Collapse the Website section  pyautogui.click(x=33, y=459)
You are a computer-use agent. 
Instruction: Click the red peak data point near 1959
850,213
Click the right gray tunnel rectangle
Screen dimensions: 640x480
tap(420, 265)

++++++++++

Duplique sem nenhuma alteração o trecho que começa na linha que contém "You are a computer-use agent." e vai até o fim das linhas, incluindo as duas extremidades.

You are a computer-use agent. 
Instruction: Click the red peak data point near 1959
850,213
Click the right gray tunnel rectangle
Screen dimensions: 640x480
tap(420, 265)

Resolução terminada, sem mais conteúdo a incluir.